Martinez died Monday at West Hills Hospital of congestive heart failure, said his wife, Joanne, when she called LA Observed’s Kevin Roderick, for whom Al wrote his last columns. He was 85 and had been suffering from chronic obstructive pulmonary disease.

Al wrote for the LA Times for 38 years—most notably as a columnist—before stupid management decisions forced him out during the worst of the Times’ staff purges, first once, then again. (After panicking at the furious response from readers, the Times rehired him after the first push out in 2007.)

Yet, the ongoing demand for his unique voice was such that Martinez easily placed his columns elsewhere after he parted with the Times, LA Observed being his last home.

He also wrote a string of non-fiction books, a novel and, since this is LA, after all, he wrote occasionally for television, when it suited him.

The LAT’s Valerie Nelson has a lovely obit on Martinez, and Roderick writes about his friend and columnist here, plus Al’s longtime friend and colleague, Bill Boyarsky writes his own tribute, “The Storyteller Exits.”

PS: Al settled himself and his family in Topanga Canyon when he moved to Southern California in the early 1970s. Thus, we who also make Topanga our home always felt that LA’s fabulously gifted teller-of-stories belonged to us personally. We understood we couldn’t keep him forever. Yet, losing him still seems unimaginable.

9 Comments

  • Read in Los Angeles times about LAPPL and their quest for a pay raise on par with other agencies in SoCal.
    Can any knowledgeable Deputy tell me why LASD has two Deputy Associations and what effect it has on pay raises within our Department.
    I am a lateral from Northern California and very surprised that such a thing could be in place.

    Serious replies only. Thank you

  • well I think your talking about ALADS and LASPA. ALADS abused their power and failed to be professional. They never listened to the members and worked very close with executives. Their interest was to enjoy the perks of the position and politic. They were never transparent with the financials.. That is the reason LASPA formed and threatened ALADS. Don’t let ALADS strong arm you for membership. They can force you to pay but they must reimburse you the dues if you go with LASPA. I believe ALADS is the one that negotiates raises and they really do a poor job. But they will be the first ones to rehire retired directors

  • transparency is the name of the game. Supervisor Thomas what ever happened with the investigation regarding misappropriation of county funds when you had the county employees build a man cave at your home. Oh yea DA Lacey covered that up right.

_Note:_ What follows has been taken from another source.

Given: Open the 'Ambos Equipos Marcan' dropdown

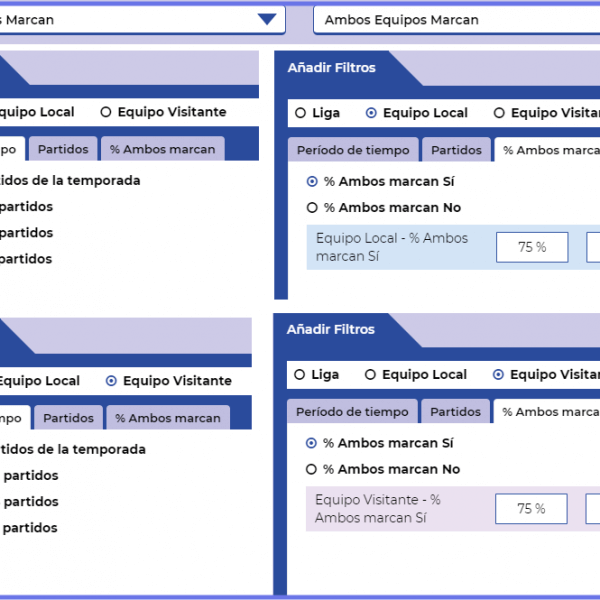Looking at the screenshot, I should (456, 20).
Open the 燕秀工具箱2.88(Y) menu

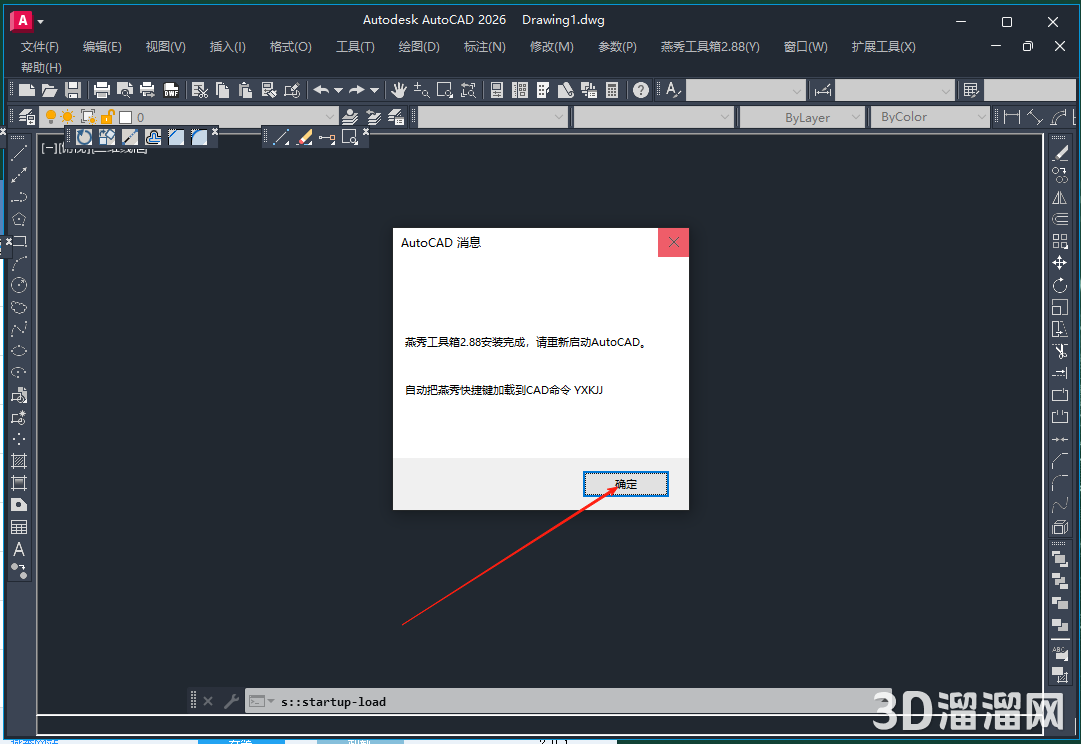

  • Thanks to your buddies @ ALADS.

    They are the BIGGE$T Backers of MRT with ( 1Million to his last campaign) members dues and without members knowledge. The same goes for D.A.Lacy

    Don’t take my word…….Ask them.

  • @ 2 Alads representatives pretty much wanted to back Alan Jackson in his run for Los Angeles County District Attorney, however being loyal to STEVE COOLEY who favored D.A. Lacy, ALADS bowed to pressure to back Lacey.

    The Political Endorsement Committee at ALADS is a joke. For the committee to “vouch” for a candidate in other positions, all it takes is for any deputy to say “I know him or her” (for those who don’t know) and they are in.

    You would “have to be there” to witness the farce of candidate selection and political backing for those who want ALADS funds & recognition.

  • @1……Just pay your $85.00 monthly dues, enjoy the annual “Raging Waters” and pray that you NEVER need an attorney. When you see the “lack of transparency” at Alads……..then you contact LASPA.

    BTW If you ever attend any of their “meetings” Do not ask any questions pertaining to finances, as you will draw the scorn of many. The clones and sheep will forever give you the “stink eye”. Independent thinkers are a threat to Alads.

  • It is common practice for several deputies to come to monthly meetings, while on duty and in uniform.

    How transparent will ALADS be. when Sheriff McDonnell finds out. I’m sure taxpayers won’t be happy.

  • Let’s see how transparent the new sheriff is really going to be. Alads gave him a million dollars knowing he was going to win without the pac fund. Where did that money go. Investigate WLA.